(Directions for this task): Rewrite the rows below as a JSON list of strings, with one string for each line and no entries for blank lines.

===== Data shown

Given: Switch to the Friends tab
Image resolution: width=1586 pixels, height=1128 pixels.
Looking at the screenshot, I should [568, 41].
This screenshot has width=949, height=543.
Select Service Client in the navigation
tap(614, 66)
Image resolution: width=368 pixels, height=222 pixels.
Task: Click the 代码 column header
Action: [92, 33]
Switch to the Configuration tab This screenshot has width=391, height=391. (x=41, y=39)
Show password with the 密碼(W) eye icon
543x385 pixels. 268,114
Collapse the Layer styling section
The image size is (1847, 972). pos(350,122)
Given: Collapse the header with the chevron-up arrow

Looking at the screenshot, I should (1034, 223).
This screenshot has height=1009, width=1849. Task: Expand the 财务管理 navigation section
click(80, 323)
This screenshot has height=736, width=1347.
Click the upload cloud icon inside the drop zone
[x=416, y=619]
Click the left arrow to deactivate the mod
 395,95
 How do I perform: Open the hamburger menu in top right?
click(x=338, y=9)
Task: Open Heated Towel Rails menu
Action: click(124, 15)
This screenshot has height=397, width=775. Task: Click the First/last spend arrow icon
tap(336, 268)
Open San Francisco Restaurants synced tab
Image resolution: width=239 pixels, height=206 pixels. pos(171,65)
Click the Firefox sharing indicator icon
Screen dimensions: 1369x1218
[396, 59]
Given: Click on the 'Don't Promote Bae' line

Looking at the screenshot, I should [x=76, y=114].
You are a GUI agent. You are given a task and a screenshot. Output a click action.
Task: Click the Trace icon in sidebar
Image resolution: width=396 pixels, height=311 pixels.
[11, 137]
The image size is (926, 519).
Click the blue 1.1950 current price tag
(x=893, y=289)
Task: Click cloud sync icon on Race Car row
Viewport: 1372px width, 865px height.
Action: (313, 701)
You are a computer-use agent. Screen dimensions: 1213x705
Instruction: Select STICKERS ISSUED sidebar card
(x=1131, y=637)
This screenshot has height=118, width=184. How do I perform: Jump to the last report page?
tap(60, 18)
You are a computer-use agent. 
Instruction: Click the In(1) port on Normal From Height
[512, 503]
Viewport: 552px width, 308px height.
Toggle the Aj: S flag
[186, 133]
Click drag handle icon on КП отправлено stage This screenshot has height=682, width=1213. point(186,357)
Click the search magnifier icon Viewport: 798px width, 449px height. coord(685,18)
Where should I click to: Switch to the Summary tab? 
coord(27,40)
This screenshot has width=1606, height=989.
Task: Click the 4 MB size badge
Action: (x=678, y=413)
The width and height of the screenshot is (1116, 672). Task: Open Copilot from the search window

==========

(Solution below):
[
  "Given: Switch to the Friends tab",
  "Image resolution: width=1586 pixels, height=1128 pixels.",
  "Looking at the screenshot, I should [568, 41].",
  "This screenshot has width=949, height=543.",
  "Select Service Client in the navigation",
  "tap(614, 66)",
  "Image resolution: width=368 pixels, height=222 pixels.",
  "Task: Click the 代码 column header",
  "Action: [92, 33]",
  "Switch to the Configuration tab This screenshot has width=391, height=391. (x=41, y=39)",
  "Show password with the 密碼(W) eye icon",
  "543x385 pixels. 268,114",
  "Collapse the Layer styling section",
  "The image size is (1847, 972). pos(350,122)",
  "Given: Collapse the header with the chevron-up arrow",
  "Looking at the screenshot, I should (1034, 223).",
  "This screenshot has height=1009, width=1849. Task: Expand the 财务管理 navigation section",
  "click(80, 323)",
  "This screenshot has height=736, width=1347.",
  "Click the upload cloud icon inside the drop zone",
  "[x=416, y=619]",
  "Click the left arrow to deactivate the mod",
  " 395,95",
  " How do I perform: Open the hamburger menu in top right?",
  "click(x=338, y=9)",
  "Task: Open Heated Towel Rails menu",
  "Action: click(124, 15)",
  "This screenshot has height=397, width=775. Task: Click the First/last spend arrow icon",
  "tap(336, 268)",
  "Open San Francisco Restaurants synced tab",
  "Image resolution: width=239 pixels, height=206 pixels. pos(171,65)",
  "Click the Firefox sharing indicator icon",
  "Screen dimensions: 1369x1218",
  "[396, 59]",
  "Given: Click on the 'Don't Promote Bae' line",
  "Looking at the screenshot, I should [x=76, y=114].",
  "You are a GUI agent. You are given a task and a screenshot. Output a click action.",
  "Task: Click the Trace icon in sidebar",
  "Image resolution: width=396 pixels, height=311 pixels.",
  "[11, 137]",
  "The image size is (926, 519).",
  "Click the blue 1.1950 current price tag",
  "(x=893, y=289)",
  "Task: Click cloud sync icon on Race Car row",
  "Viewport: 1372px width, 865px height.",
  "Action: (313, 701)",
  "You are a computer-use agent. Screen dimensions: 1213x705",
  "Instruction: Select STICKERS ISSUED sidebar card",
  "(x=1131, y=637)",
  "This screenshot has height=118, width=184. How do I perform: Jump to the last report page?",
  "tap(60, 18)",
  "You are a computer-use agent. ",
  "Instruction: Click the In(1) port on Normal From Height",
  "[512, 503]",
  "Viewport: 552px width, 308px height.",
  "Toggle the Aj: S flag",
  "[186, 133]",
  "Click drag handle icon on КП отправлено stage This screenshot has height=682, width=1213. point(186,357)",
  "Click the search magnifier icon Viewport: 798px width, 449px height. coord(685,18)",
  "Where should I click to: Switch to the Summary tab? ",
  "coord(27,40)",
  "This screenshot has width=1606, height=989.",
  "Task: Click the 4 MB size badge",
  "Action: (x=678, y=413)",
  "The width and height of the screenshot is (1116, 672). Task: Open Copilot from the search window"
]